Al via con il super singolo Go To Hell, che potete ascoltare in tutta la sua potenza e aggressività melodica nel video a piè di pagina, questo Indestructible trova la prima massima hit nella sua title track, una stupenda composizione hard rock melodica che mostra al top dello splendore la capacità che questo gruppo ha di comporre tracce orecchiabili nonostante la rocciosità della sua sezione strumentale. Il terzo brano Pillar Of Salt non è però da meno, e riesce ad emergere come secondo grande successo dell’album avvolgendo l’ascoltatore in melodie questa volta più soffici, che formano una mid-tempo comunque esplosiva e lontana dai soliti cliché, perfetta per lo stile House of Lords. E se 100MPH scappa via veloce come un fulmine, tra chitarre in primo piano e ritmiche super serrate, Call My Bluff rallenta di nuovo l’avanzare del disco definendosi come una nuova mid-tempo di grande impatto, stupendamente cantata da Chrstian e con un testo davvero ispirato.

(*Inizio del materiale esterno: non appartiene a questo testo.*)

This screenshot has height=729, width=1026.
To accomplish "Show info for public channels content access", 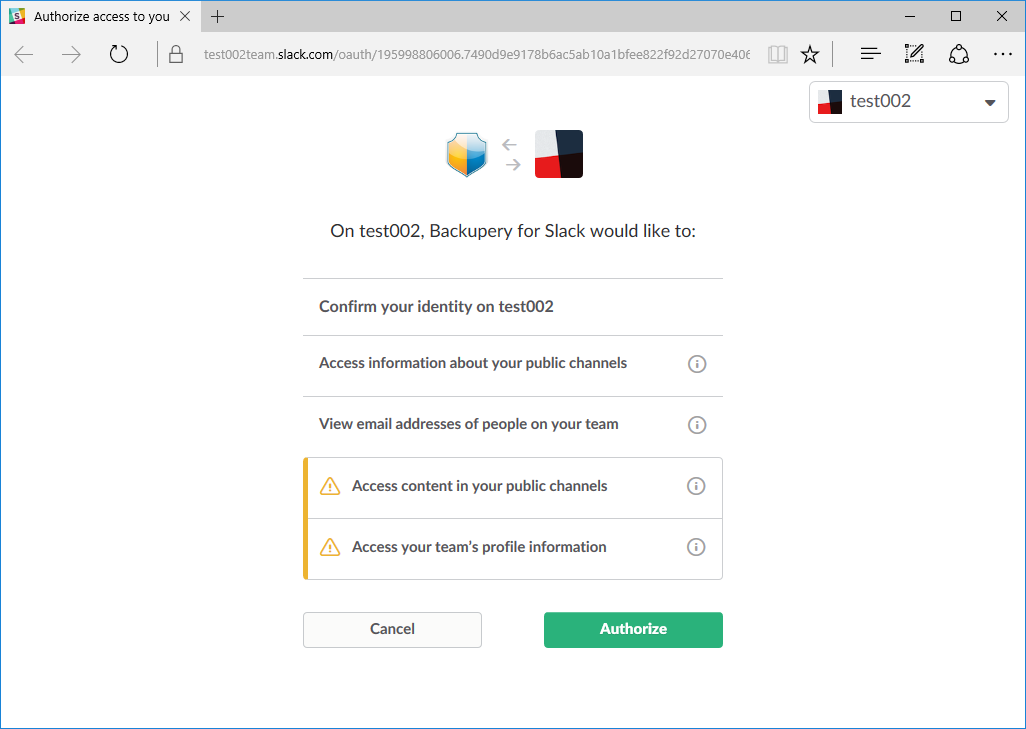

Poi, dopo l’altrettanto grandiosa power ballad We Will Always Be One, da brividi per le emozioni pure che sa trasmettere tra i suoi arrangiamenti melodici a cinque stelle, si torna alla violenza sonora quasi metallica con la possente Die To Tell, che apre alla ritmata e ricca di belle basi Another Dawn, altro riconoscibile successo dell’album, e a Eye Of The Storm, particolare mid-tempo nuova e originalissima, ricca di effetti, del gruppo californiano. Infine, il disco ci saluta con altre due grandi canzoni: Ain’t Suicidal, solida e tirata traccia melodic hard rock, e Stand And Deliver, puro brano class metal anni’80 da lacrimuccia di nostalgia all’occhio, che coronano con puri brividi sulla pelle un platter di grande sostanza, e di infinita qualità.

IN CONCLUSIONE

Con una media realizzativa al momento altissima, che vede il gruppo statunitense autore di un album all’anno, gli House of Lords non sembrano sentire in alcun modo la fatica e, anzi, pubblicano quello che forse è il loro album più completo dalla reunion ad oggi. Che ci volete fare, quando James Christian è in forma e con i suoi compagni lavora a dischi come questo, beh, l’emozione è sicuramente tanta, e i fans del gruppo come me non possono fare altro che urlare al cielo la loro gioia.

Sì, Indestructible è davvero, come vuole lasciare intendere il titolo, indistruttibile e inataccabile. Wow!